• What needs to be done: Only lines with the string "bullet" are wanted. Pull them out of the data.

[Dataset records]
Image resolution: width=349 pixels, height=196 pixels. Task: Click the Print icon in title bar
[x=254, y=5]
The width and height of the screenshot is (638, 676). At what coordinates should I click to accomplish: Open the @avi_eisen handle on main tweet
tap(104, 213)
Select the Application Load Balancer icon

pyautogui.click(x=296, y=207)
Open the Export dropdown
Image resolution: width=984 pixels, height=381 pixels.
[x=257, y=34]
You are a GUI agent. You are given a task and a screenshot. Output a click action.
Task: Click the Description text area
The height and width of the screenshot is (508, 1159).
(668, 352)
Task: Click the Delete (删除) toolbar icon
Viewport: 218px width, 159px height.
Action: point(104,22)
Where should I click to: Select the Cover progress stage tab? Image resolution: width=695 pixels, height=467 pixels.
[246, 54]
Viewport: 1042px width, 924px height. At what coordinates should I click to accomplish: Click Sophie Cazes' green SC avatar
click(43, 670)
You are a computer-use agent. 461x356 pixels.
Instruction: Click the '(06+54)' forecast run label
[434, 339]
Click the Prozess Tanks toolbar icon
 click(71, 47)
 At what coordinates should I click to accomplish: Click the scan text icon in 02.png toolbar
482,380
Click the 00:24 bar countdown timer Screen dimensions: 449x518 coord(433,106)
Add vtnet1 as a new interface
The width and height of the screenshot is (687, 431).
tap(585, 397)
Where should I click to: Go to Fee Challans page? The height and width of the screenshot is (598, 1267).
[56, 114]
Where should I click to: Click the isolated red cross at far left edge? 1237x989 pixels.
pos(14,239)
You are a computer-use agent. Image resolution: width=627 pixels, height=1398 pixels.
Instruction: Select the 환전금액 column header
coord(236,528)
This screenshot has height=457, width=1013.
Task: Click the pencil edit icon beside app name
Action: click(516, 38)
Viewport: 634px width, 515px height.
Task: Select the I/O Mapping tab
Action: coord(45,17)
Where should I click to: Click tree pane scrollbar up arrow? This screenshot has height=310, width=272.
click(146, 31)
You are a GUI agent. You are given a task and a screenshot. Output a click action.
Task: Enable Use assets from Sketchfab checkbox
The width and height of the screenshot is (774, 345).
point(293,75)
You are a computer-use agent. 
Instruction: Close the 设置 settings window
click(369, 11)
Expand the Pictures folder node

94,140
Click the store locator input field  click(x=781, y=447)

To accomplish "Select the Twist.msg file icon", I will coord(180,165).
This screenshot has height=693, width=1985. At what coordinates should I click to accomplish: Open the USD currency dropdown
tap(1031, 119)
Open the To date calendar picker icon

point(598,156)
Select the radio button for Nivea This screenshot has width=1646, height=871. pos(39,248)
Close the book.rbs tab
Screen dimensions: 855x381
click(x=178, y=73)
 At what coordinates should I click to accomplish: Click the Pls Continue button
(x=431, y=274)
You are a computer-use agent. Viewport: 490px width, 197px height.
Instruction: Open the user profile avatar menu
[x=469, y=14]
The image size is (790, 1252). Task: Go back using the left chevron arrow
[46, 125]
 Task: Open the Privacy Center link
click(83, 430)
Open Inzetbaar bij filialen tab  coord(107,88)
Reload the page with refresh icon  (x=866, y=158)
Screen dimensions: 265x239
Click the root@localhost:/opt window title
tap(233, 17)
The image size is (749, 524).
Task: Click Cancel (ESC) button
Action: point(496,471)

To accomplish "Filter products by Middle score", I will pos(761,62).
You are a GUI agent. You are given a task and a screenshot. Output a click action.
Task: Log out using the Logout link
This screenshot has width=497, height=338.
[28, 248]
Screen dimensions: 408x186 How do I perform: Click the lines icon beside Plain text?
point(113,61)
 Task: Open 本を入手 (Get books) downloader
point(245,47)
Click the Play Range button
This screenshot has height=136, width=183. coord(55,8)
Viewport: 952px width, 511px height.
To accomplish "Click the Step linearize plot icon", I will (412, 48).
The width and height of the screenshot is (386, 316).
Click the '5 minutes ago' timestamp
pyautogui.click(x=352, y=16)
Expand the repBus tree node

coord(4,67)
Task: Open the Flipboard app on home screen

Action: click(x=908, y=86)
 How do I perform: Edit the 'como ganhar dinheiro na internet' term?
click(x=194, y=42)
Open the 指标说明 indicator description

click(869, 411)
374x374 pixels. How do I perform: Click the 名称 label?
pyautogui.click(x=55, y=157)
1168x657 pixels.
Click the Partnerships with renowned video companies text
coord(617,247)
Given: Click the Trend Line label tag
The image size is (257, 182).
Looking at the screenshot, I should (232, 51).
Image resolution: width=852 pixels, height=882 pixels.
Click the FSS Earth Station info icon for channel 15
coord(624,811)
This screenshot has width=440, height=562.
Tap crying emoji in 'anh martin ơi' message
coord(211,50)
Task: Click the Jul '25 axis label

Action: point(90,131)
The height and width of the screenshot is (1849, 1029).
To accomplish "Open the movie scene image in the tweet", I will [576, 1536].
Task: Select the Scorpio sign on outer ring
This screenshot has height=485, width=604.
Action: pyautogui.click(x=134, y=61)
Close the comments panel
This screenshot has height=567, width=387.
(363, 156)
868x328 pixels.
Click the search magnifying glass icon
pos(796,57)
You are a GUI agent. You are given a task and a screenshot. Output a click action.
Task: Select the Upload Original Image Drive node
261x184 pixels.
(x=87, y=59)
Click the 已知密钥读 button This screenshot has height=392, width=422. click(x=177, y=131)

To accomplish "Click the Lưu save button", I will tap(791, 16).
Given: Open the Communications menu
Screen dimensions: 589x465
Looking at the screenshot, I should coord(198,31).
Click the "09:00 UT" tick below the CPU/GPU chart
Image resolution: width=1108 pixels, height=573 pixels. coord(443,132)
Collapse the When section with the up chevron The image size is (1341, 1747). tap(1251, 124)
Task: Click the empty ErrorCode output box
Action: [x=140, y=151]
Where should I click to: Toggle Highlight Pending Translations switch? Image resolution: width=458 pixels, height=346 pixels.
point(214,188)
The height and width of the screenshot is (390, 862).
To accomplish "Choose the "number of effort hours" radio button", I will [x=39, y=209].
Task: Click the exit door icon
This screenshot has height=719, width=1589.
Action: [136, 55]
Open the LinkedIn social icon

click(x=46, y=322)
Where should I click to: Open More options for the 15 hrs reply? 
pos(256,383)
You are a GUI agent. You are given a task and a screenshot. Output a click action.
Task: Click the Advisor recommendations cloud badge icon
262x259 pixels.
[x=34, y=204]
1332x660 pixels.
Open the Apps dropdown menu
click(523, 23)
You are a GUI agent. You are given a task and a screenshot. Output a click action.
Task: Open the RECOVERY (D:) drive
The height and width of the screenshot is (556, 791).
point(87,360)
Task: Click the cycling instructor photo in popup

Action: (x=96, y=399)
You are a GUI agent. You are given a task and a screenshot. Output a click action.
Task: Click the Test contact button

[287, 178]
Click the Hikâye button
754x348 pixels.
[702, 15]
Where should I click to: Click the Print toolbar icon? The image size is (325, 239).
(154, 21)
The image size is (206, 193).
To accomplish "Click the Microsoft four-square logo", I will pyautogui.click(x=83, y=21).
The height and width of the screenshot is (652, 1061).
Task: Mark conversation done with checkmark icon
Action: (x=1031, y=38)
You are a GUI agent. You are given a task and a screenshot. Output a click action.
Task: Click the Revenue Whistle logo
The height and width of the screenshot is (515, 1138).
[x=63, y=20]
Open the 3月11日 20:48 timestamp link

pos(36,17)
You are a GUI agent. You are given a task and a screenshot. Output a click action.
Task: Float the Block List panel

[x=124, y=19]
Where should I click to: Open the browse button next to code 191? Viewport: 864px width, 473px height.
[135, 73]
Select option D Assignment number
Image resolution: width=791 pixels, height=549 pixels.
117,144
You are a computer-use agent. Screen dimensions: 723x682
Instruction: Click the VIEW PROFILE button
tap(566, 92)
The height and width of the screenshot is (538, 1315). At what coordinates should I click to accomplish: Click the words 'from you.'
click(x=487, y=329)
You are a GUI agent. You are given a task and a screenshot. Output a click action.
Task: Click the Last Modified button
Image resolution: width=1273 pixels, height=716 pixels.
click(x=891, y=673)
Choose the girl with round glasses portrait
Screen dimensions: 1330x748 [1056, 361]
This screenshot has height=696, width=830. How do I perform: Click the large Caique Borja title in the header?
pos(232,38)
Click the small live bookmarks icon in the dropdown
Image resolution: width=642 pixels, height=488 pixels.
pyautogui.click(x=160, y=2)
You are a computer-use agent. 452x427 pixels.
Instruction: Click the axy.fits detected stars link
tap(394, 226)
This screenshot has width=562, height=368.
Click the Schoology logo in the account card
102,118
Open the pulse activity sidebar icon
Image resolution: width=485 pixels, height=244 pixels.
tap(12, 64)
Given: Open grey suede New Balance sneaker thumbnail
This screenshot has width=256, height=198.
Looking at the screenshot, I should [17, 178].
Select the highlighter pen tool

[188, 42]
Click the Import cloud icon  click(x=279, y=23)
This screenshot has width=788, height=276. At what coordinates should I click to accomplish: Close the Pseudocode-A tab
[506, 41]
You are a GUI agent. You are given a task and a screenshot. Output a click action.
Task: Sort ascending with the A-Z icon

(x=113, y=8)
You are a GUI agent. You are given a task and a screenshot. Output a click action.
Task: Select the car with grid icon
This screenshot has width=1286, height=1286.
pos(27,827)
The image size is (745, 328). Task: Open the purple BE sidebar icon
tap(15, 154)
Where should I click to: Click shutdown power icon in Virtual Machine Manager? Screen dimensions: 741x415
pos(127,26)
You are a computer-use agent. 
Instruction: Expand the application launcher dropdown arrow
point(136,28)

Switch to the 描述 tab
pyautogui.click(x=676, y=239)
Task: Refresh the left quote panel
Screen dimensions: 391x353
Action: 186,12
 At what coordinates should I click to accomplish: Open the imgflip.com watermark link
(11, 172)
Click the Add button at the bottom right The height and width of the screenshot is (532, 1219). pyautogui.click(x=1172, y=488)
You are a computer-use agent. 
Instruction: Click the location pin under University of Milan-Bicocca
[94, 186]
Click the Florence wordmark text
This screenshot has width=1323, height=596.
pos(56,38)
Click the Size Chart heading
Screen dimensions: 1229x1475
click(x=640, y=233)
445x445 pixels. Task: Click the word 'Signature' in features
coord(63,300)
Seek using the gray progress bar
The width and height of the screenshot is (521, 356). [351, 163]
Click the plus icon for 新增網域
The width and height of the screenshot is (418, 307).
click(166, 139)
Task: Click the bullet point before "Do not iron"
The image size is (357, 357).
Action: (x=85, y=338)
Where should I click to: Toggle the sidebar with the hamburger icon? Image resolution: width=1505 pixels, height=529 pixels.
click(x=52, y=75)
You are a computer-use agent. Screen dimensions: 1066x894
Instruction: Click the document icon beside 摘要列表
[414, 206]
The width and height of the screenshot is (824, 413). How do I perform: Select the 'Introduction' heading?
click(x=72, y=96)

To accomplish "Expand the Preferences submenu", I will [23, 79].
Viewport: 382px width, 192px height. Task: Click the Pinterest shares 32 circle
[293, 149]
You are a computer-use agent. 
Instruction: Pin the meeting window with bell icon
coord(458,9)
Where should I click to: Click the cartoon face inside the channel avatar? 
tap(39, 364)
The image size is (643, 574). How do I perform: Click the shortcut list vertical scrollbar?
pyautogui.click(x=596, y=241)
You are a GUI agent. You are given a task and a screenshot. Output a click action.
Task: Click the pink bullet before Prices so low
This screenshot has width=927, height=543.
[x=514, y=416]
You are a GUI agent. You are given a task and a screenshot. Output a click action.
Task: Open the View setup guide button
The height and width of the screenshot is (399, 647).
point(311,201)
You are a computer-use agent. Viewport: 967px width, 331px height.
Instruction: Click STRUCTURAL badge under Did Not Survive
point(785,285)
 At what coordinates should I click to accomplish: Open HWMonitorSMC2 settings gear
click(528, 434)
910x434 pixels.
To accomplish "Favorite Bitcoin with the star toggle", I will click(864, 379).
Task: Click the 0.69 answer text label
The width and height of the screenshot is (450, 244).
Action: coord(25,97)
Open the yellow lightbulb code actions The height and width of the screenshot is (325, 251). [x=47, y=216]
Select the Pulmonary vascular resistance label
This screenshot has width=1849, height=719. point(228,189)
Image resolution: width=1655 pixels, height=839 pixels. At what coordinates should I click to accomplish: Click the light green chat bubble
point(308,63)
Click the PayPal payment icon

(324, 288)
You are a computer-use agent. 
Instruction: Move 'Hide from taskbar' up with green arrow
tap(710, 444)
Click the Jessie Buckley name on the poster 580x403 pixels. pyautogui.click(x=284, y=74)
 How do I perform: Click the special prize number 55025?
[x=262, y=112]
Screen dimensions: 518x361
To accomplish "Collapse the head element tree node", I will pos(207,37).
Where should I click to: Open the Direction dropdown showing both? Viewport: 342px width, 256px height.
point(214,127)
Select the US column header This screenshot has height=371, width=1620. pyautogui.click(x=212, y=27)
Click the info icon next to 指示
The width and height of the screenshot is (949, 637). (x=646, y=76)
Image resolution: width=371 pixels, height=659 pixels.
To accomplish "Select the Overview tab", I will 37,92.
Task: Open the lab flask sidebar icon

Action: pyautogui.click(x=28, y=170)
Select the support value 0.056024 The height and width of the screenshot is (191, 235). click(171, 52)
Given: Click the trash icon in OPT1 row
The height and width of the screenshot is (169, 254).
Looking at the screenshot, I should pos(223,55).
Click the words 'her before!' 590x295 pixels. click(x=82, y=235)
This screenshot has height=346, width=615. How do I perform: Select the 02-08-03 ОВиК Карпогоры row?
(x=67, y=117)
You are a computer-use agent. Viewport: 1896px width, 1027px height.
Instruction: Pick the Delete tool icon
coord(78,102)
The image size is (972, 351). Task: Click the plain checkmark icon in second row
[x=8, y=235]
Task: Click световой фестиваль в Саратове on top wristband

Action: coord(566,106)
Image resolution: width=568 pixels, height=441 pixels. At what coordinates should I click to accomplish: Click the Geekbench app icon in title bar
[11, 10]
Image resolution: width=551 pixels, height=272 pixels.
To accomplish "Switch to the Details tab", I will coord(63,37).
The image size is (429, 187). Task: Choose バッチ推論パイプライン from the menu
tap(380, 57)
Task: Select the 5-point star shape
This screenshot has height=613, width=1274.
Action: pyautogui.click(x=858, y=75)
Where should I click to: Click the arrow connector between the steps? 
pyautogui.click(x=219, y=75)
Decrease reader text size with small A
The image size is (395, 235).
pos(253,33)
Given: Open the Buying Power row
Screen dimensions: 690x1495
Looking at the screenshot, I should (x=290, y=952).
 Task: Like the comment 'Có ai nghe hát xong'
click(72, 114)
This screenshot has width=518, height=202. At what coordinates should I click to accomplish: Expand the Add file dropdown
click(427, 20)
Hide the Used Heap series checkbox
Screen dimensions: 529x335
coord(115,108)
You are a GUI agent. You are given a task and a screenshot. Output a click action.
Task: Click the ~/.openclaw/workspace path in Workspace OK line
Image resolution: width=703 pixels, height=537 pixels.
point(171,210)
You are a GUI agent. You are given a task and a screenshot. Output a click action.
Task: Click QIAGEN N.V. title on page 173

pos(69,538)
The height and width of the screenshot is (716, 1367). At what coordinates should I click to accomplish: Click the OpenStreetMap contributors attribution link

• Exercise answer:
Task: Click the bullet point before "Do not iron"
Task: Click the pink bullet before Prices so low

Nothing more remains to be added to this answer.